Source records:
■ ■ ■ ■

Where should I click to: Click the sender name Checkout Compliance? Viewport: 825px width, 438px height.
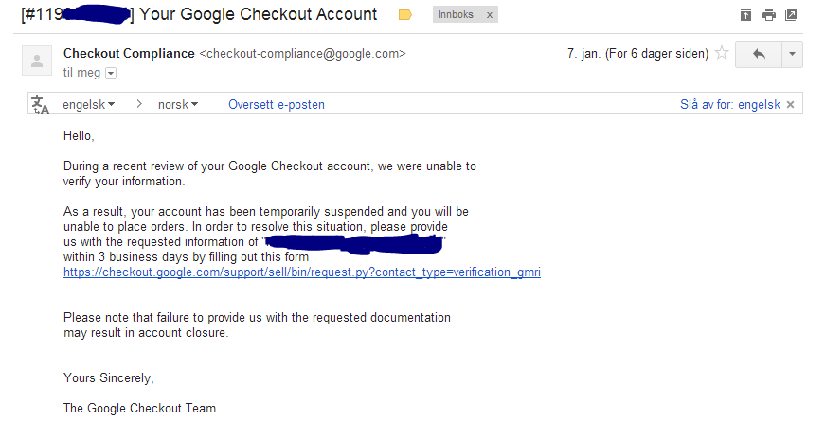click(x=129, y=54)
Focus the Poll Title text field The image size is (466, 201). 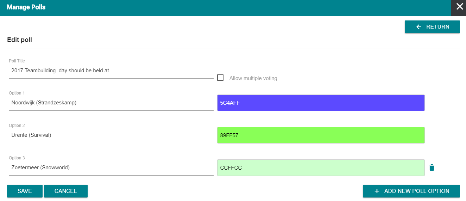[x=111, y=71]
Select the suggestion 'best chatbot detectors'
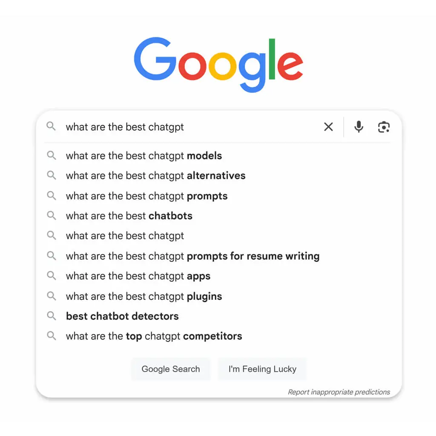 tap(122, 316)
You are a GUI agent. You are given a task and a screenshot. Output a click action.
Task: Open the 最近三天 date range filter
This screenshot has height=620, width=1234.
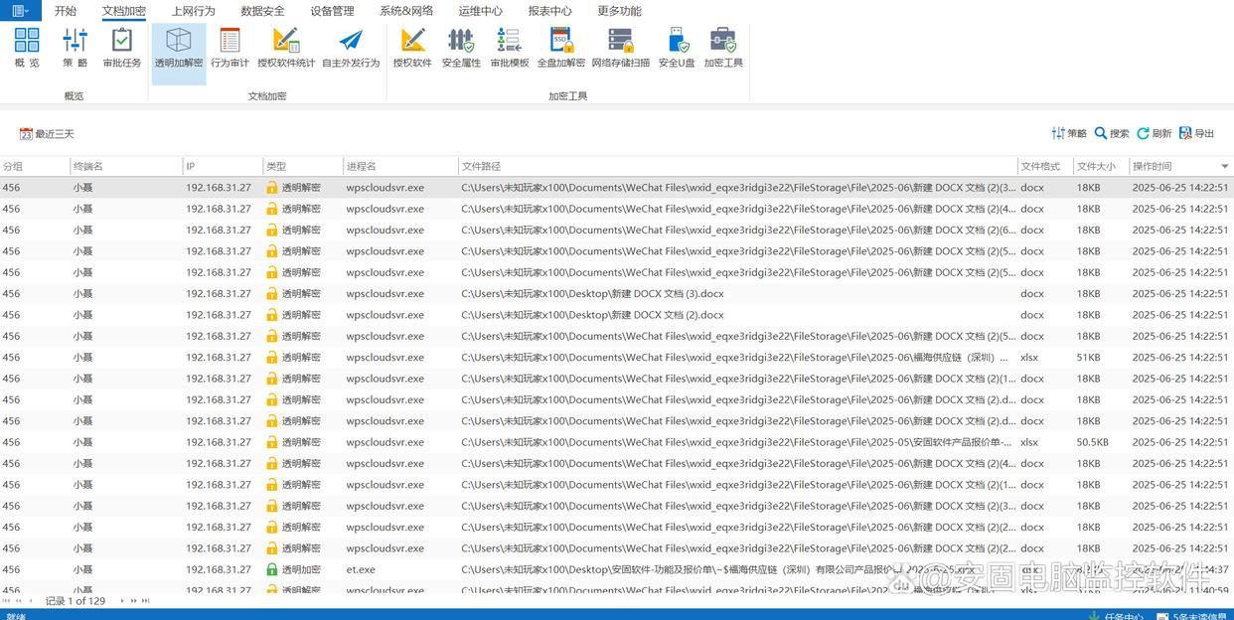click(47, 134)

■ ■ ■ ■

AIM OF THE EXERCISE: Repeat exactly the lines from the one containing "You are a GUI" to the last line of the records above, including both, and leave out any pictures.

EXERCISE ANSWER:
You are a GUI agent. You are given a task and a screenshot. Output a click action.
Task: Open the 最近三天 date range filter
This screenshot has height=620, width=1234.
click(47, 134)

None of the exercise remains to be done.